Allowing This New Flood of Migrants Is Economic Lunacy
by Nigel Farage
IN LESS than two months anybody from Bulgaria or Romania who wishes to come to the UK may do so.
Many people here are talking about this but unlike most of them I have visited shanty towns in both countries and know what they are like.
In December 2006 I visited Romania with the Daily Express on the invitation of the Romanian government as the country was on the cusp of joining the EU. I stood in the mud of a street market and talked to the locals. It was clear many wanted to come to Britain.
Many already have. Then in May I went to Bulgaria. I visited Fakulteta outside Sofia, a place described as a "gypsy ghetto". I received an incredibly warm welcome. I was supposed to be the political ogre from Britain who opposed their right to move to the UK and yet, as always in Eastern Europe, the food was served, the drink flowed and we got on famously. The simple reason is that, unlike our formal diplomatic representatives, I was honest. I told them that I believed large numbers will come to the UK and they laughed and generally agreed.
Anybody who has visited these places will understand why so many people wish to come to the UK. They will understand the grinding poverty and base discrimination that people on the edges of Balkan society face, they will understand how Britain with its easy-to-access welfare system would look like a reasonable option.
Factor in, in the case of the Roma, that the Eastern European Roma have already moved to the UK from countries such as Slovakia and Hungary – having already set up family and social networks here – and the problem is amplified.
Ukip's position on the relaxing of rules for Bulgaria and Romania has always been clear. They are countries whose GDP is several factors lower than our own. We know there are job agencies setting up in both countries advertising work and others giving advice on how to access the UK benefits system.
It is in the words of immigration specialists a significant pull factor. The UK has more than 20 per cent of under-25s out of work, nearly a million of our young people, and yet through ignorance, short sightedness or mere loyalty to our membership of the EU the Government seems to care more about the lives of those in Falkuteta than they do for those in Warrington, Wigan or West Byfleet.
It is a simple fact of supply and demand. If there is an oversupply of unskilled labour wages drop. Opening our doors in January to all Bulgarians and Romanians will create an even greater oversupply than we already experience. Scarce jobs will become even harder to find and employers will have every reason to reduce wages – in part explaining why much big business is so keen on both EU membership and mass migration: it lets them keep wages low and profits high.
Alongside the genuinely hardworking and well-intended migrants who will come to Britain to seek employment will come two further groups: those who are already being trained to access our welfare system and those who wish to exploit the new open borders for criminal purposes.
Those who plan to exploit the generous benefits available in the UK will soon find ways round our system while criminals will seek ways to maximise the opportunity of being in the more affluent UK.

▸ RECORDED INFORMATION
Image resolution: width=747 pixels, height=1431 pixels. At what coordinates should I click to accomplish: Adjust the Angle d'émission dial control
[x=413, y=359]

--

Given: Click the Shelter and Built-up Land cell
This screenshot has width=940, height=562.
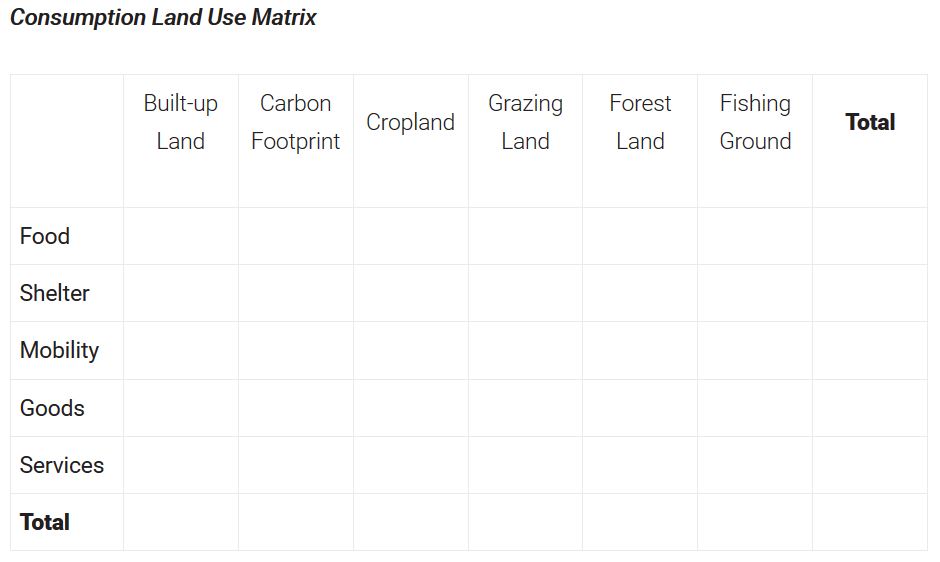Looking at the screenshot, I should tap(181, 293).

---

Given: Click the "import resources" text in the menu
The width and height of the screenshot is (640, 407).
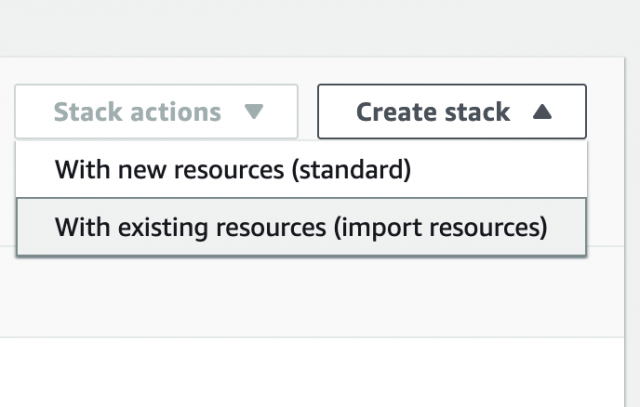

▸ WRITTEN INSTRUCTION
Reproduce the passage of the article on migration from Bulgaria and Romania, starting at "Many already have." and running up to and including "and generally agreed.".

▸ RESULT
Many already have. Then in May I went to Bulgaria. I visited Fakulteta outside Sofia, a place described as a "gypsy ghetto". I received an incredibly warm welcome. I was supposed to be the political ogre from Britain who opposed their right to move to the UK and yet, as always in Eastern Europe, the food was served, the drink flowed and we got on famously. The simple reason is that, unlike our formal diplomatic representatives, I was honest. I told them that I believed large numbers will come to the UK and they laughed and generally agreed.